La scène musicale gomatracienne ressemble parfois à un grand popotin : ça remue, ça bruisse, ça attire les regards, mais surtout ça cache mille histoires intimes qui finissent souvent par éclater en public. Dans ce théâtre où les amours toisent souvent la chronique, Moury refait surface. Flow maîtrisé, textes empoignants, une rappeuse affirmée, l’ancienne compagne du rappeur Afande Ready, a fait face aux démons.
Sous l’aile de son manager Sady Masonga et la production d’Exact Films, Moury semble avoir puisé la lumière au plus profond de son âme. Après avoir frappé à la porte avec « Hodi », une prestation spectaculaire sur la grande scène du festival Musika na Kipaji, Moury ouvre désormais son cœur avec « Need », une chanson qui oscille entre confession intime et critique sociale, entre désir d’un amour vrai et désillusion face aux mirages sentimentaux.

De « Hodi » à « Need », Moury ne fait que renaître !
Son premier signe de renaissance fut « Hodi », une porte entrouverte vers une nouvelle identité artistique, une quête profonde et sincère d’une âme égarée. Il faut le souligner, elle est d’ailleurs devenue Moury, autefois reconnue Madame Moury. Avec Need, elle franchit le seuil : une chanson qui n’est pas seulement une mélodie, mais une confession. Elle y met en scène ses blessures amoureuses, ses désillusions, et surtout ce besoin viscéral d’un amour sincère, débarrassé des faux-semblants.
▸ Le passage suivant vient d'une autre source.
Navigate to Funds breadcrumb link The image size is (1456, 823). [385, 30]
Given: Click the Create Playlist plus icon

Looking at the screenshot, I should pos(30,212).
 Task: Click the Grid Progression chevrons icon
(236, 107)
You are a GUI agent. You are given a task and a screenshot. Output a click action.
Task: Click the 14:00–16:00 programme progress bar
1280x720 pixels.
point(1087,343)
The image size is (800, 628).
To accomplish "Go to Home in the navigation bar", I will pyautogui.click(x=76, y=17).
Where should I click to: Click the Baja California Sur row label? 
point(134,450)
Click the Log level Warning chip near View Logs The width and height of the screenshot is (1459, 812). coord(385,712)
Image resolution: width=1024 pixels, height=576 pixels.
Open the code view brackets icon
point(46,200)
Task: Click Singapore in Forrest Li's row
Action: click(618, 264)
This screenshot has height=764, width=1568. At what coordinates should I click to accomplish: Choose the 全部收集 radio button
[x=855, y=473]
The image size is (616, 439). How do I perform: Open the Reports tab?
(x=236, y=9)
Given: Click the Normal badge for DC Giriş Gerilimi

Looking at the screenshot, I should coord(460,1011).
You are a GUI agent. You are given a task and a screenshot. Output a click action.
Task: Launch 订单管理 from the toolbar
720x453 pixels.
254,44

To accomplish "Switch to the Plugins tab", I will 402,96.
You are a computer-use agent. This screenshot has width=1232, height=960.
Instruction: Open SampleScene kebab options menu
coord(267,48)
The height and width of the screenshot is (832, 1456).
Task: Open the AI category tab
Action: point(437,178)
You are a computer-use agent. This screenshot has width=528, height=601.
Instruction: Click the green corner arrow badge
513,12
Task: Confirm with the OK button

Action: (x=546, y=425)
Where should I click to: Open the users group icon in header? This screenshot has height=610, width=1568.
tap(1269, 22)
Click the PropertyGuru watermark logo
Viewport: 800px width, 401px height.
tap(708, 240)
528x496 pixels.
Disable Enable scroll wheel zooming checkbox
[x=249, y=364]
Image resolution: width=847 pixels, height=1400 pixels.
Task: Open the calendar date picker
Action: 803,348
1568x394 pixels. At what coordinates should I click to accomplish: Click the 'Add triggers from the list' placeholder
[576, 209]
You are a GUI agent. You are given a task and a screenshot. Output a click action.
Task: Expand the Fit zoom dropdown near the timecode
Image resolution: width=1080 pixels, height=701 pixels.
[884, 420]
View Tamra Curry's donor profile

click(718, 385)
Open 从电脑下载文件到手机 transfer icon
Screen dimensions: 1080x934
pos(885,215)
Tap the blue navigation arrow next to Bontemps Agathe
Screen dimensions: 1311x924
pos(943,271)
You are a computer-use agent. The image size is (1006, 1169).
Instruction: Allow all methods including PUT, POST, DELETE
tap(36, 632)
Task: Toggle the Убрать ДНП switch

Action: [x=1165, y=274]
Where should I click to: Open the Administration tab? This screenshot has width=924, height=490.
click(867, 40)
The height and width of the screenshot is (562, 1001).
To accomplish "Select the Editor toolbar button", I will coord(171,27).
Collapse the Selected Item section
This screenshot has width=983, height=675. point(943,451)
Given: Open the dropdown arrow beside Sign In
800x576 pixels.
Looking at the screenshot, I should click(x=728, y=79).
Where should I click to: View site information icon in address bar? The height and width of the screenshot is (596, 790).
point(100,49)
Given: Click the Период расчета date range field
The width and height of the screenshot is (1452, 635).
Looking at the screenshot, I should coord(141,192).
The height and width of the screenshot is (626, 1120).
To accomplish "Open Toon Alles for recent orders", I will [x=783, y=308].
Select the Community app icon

Ce qui frappe, c’est la manière dont Moury transforme une histoire intime en une interrogation collective. « Need » n’est pas une comptine, c’est un débat : l’artiste questionne une génération entière, celle qui refuse les amours toxiques et les promesses creuses. La chanson devient ainsi une chronique sociale, un miroir des désirs contemporains où la sincérité est devenue rare.

Une esthétique en suspens
Sans clip pour l’instant, « Need » se présente dans sa nudité sonore : voix suave, rythme envoûtant , texte questionnant. Cette absence d’image accentue la force du propos, comme si Moury nous invitait à fermer les yeux pour mieux entendre. On devine que la vidéo prolongera cette atmosphère de confession, mais pour l’heure, c’est l’imaginaire de l’auditeur qui complète le tableau.
On ne peut qu’espérer si Moury chante à la fois l’espérance d’un amour vrai et la lucidité d’une femme qui a trop souffert des illusions, une amoureuse de nouveau ou une nouvelle désabusée ? Peut-être les deux, et c’est précisément cette ambiguïté qui rend sa voix si nécessaire aujourd’hui.